Covid-19 has been shown in multiple reports to disproportionately affect BAME communities, while in May it was revealed that more than 60% of healthcare workers who have died from Covid-19 were from BAME backgrounds.

Now researchers say they have come up with a simple points-based checklist to help identify healthcare workers most at risk of becoming severely ill or dying if they catch Covid-19; adding such information could flag which staff should be moved to roles with reduced risk of direct contact with Covid-19 positive patients.

The checklist, one of the tools that can be downloaded and printed out from the British Medical Association website, draws on a host of data collected during the Covid-19 outbreak and equates various factors such as age, ethnicity, and health problems with a set number of points: for example being male clocks up one point, and being of black African descent adds two points.

When added together, the final score reveals whether an individual is at low, medium or high risk of becoming severely ill or dying from Covid-19, relative to a white female, aged 40-49 with no co-morbidities.

Dr David Strain of University of Exeter Medical School, who led the work, said employers have a legal obligation to carry out risk assessments, but the tool would also be helpful for employees.


“Because it is an objective, simple tool, you can sit down with a line manager in order to have that conversation about what the right role for you to be working [is or] should you be working,” he said, adding the checklist should be used for all workers in healthcare settings ahead of a second wave of Covid-19 to reduce further loss of life, but could also be used by the wider community beyond the NHS.

Kamlesh Khunti, professor of primary care diabetes and vascular medicine at the University of Leicester, who was not involved in the work, said the new tool is one of many available, and that employers should use such approaches to keep staff safe. However he added a more sophisticated prediction model is soon to be launched by an Oxford-led team, of which he is a member.

Prof Rowland Kao, an expert in infectious disease dynamics at the University of Edinburgh, said the risk factors included in the checklist produced by Strain and colleagues are known to be important. But, he said, the tool has limitations, including the fact it does not look at the risk of an individual becoming infected with coronavirus.

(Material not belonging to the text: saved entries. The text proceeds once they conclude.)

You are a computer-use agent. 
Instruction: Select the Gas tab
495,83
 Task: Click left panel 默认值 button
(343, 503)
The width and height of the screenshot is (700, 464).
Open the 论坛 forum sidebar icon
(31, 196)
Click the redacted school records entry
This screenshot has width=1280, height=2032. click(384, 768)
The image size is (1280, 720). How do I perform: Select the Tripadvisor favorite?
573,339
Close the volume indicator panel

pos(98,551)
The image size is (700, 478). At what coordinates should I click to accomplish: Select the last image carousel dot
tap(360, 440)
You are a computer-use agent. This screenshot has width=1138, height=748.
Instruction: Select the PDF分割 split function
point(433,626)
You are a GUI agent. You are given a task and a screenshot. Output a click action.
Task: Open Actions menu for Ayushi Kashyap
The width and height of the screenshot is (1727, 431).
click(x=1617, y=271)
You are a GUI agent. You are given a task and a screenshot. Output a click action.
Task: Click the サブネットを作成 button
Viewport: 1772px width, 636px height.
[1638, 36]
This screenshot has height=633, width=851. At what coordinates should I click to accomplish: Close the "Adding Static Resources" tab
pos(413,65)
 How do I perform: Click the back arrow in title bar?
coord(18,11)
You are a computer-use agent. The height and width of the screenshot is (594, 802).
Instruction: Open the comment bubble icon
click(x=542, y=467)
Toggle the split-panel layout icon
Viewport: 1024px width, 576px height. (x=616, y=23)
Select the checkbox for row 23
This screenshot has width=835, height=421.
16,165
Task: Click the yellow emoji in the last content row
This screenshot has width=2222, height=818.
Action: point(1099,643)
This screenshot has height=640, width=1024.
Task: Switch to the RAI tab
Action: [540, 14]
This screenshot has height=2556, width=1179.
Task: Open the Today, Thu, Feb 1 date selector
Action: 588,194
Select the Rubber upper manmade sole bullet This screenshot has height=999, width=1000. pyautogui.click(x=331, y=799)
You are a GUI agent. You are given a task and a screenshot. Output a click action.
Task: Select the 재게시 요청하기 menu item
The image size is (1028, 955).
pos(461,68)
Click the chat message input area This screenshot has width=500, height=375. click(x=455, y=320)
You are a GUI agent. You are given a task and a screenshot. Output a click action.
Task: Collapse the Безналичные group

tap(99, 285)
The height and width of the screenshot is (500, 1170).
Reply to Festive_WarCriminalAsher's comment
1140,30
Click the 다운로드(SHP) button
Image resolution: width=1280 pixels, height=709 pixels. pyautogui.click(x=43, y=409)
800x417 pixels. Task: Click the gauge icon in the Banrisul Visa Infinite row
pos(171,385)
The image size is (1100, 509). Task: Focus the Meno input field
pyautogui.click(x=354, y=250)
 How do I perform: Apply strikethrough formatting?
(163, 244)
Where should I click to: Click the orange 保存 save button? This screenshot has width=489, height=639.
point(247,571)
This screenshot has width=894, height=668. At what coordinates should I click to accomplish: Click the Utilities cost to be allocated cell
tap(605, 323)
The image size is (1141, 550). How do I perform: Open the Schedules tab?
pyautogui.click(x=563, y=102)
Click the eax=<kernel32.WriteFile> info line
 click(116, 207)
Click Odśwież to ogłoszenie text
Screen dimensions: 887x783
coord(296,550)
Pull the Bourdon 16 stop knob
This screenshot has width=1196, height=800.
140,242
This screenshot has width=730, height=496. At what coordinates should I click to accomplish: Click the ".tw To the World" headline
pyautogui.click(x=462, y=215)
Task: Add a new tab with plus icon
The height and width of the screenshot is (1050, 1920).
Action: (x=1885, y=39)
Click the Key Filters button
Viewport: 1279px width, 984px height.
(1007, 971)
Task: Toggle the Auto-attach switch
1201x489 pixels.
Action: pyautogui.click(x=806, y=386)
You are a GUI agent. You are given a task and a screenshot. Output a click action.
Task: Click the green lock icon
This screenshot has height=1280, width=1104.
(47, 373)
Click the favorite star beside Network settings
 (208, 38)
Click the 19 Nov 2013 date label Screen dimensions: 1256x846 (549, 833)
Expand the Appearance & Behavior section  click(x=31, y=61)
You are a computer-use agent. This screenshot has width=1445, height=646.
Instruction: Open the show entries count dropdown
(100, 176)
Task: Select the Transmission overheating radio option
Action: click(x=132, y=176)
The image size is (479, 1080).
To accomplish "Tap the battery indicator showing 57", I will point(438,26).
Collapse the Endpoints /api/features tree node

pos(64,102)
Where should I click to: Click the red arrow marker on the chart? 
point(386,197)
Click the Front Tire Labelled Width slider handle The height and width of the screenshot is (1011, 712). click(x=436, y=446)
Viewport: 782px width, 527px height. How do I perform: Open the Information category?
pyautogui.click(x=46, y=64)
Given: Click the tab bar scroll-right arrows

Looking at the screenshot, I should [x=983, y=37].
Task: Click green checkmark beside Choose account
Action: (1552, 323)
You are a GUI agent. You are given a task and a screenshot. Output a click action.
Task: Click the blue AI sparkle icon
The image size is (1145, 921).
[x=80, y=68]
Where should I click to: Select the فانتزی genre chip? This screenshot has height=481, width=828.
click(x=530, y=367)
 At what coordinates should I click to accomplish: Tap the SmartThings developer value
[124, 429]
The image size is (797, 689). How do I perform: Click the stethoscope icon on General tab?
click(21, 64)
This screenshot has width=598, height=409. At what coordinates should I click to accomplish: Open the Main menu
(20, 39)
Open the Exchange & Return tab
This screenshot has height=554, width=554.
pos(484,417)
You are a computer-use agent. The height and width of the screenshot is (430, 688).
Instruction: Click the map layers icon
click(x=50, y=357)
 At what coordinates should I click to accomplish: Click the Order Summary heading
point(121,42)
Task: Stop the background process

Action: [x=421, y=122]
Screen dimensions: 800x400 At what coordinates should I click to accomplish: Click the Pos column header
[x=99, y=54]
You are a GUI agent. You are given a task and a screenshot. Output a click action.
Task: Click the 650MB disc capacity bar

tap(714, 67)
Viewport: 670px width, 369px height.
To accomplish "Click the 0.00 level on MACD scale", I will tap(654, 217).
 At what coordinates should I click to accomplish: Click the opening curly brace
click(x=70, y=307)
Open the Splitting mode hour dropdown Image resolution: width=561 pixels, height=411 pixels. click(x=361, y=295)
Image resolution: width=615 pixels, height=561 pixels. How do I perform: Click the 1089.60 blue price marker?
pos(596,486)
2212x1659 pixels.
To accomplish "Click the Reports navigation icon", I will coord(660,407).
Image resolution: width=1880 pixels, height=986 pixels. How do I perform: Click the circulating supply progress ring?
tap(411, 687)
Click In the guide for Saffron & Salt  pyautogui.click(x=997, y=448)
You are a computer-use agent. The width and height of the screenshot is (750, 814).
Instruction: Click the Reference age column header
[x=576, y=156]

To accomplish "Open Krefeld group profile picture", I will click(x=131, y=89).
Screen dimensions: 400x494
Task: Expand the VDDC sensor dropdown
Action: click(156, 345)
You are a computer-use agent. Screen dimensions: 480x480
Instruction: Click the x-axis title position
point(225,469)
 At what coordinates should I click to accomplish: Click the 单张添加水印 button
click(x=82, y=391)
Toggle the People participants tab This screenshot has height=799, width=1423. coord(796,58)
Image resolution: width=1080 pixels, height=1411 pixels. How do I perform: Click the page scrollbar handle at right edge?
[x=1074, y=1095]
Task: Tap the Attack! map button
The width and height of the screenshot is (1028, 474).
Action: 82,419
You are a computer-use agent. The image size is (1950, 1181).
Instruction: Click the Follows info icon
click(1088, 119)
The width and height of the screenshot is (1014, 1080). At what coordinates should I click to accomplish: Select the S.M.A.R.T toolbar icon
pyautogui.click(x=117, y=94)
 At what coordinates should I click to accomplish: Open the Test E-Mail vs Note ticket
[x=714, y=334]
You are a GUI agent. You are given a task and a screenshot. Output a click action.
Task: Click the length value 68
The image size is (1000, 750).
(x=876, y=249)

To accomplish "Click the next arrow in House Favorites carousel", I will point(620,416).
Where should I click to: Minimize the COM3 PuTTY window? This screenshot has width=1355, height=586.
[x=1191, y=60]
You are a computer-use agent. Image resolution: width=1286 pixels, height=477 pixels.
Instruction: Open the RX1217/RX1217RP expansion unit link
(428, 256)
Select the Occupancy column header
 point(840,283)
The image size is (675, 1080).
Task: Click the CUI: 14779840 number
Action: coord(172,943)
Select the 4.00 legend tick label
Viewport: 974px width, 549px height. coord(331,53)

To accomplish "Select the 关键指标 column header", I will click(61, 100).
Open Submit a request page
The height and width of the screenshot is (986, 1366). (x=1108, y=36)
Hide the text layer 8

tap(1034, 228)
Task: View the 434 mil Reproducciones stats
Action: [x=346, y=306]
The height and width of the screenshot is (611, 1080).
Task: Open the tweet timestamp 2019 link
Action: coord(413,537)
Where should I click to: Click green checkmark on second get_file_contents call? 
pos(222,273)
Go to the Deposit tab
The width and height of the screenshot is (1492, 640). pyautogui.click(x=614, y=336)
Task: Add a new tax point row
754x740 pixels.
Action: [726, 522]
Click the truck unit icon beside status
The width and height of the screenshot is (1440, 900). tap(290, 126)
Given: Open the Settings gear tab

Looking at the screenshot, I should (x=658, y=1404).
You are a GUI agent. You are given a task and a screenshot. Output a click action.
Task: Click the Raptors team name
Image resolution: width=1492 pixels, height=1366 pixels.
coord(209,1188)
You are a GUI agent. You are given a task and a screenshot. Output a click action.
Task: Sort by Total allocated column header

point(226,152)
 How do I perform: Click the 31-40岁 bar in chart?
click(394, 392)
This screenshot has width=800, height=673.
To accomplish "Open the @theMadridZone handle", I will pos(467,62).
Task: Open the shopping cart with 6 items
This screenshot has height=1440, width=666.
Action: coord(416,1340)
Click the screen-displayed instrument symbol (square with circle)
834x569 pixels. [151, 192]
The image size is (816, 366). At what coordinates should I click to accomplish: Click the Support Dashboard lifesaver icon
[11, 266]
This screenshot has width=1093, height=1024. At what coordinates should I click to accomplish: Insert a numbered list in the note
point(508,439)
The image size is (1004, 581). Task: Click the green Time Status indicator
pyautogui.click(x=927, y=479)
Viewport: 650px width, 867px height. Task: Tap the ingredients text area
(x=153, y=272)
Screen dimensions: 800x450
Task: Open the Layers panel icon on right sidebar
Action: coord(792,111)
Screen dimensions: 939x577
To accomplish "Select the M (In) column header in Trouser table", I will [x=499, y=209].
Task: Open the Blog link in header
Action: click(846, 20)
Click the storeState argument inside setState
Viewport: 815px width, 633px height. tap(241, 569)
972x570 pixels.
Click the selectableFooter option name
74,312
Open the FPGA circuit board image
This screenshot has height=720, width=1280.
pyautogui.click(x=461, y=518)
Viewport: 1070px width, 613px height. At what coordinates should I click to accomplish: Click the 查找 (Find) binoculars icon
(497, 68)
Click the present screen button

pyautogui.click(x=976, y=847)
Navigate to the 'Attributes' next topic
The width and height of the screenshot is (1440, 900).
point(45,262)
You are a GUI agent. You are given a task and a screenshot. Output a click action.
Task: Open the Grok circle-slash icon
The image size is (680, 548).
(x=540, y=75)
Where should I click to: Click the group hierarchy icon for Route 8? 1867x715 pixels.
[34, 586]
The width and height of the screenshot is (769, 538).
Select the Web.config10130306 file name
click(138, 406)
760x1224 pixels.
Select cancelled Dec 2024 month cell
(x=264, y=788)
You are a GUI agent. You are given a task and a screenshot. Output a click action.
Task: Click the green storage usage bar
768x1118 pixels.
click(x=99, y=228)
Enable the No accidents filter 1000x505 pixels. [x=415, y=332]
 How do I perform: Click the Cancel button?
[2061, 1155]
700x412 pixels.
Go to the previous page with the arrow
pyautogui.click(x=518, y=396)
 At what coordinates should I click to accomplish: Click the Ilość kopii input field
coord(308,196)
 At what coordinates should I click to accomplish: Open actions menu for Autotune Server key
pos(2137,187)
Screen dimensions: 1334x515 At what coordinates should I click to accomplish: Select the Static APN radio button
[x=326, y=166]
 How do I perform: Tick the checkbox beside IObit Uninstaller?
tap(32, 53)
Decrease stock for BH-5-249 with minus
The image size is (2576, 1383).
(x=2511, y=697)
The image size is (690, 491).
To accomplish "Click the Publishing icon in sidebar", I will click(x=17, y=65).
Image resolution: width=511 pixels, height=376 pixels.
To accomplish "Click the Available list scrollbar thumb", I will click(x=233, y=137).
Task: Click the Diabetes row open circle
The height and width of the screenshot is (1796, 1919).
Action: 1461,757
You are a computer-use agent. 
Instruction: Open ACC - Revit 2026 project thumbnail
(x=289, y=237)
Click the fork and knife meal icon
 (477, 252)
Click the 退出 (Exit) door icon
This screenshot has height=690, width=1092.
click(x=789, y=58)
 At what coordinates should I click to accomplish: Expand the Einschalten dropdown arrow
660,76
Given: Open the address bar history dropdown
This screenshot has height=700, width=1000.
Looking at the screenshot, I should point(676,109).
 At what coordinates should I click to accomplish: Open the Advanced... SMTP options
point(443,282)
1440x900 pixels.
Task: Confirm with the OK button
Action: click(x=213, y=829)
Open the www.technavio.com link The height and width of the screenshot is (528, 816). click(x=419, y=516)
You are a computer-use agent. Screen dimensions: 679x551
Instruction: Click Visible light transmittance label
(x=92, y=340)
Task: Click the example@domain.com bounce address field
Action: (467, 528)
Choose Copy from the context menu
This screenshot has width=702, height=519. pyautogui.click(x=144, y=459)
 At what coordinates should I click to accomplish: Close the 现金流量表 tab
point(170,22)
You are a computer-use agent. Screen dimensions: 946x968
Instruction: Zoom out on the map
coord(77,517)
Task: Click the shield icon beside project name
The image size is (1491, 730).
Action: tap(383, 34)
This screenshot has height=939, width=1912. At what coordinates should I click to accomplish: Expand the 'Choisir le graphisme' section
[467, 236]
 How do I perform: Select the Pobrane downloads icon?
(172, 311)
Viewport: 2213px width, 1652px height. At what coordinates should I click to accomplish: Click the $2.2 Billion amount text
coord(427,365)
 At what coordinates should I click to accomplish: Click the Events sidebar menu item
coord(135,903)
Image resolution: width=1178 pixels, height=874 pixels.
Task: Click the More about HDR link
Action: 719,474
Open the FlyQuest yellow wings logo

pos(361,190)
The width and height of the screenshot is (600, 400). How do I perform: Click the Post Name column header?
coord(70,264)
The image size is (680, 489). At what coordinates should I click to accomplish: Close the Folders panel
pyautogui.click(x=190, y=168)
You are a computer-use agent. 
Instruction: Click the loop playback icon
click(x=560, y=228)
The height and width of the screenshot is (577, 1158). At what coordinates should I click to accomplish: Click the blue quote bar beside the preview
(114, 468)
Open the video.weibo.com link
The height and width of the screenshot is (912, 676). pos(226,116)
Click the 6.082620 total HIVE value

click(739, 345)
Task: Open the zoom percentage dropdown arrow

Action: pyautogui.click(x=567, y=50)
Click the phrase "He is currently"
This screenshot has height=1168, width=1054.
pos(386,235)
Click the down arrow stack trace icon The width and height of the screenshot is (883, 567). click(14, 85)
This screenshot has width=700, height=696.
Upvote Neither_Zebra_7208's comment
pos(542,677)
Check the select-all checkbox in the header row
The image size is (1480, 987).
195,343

Prof Nishi Chaturvedi, an expert in clinical epidemiology at University College London, also said the tool has drawbacks, including that risks may not be additive and that risk is given relative to that of white, 40-something women.

“The absolute risk of death from C-19 for women in this age group is vanishingly small, even a 4-fold relative risk compared to this group is still a small absolute risk,” she said.

Another problem, Chaturvedi said, is that the tool produces a single number that might give a false sense of precision, erroneously producing alarm or reassurance, when – as the team themselves note – there is a large degree of uncertainty around levels of risk.

“Numbers are incredibly powerful, even those with significant acknowledged uncertainty, and run the risk of overwhelming other considerations,” she said.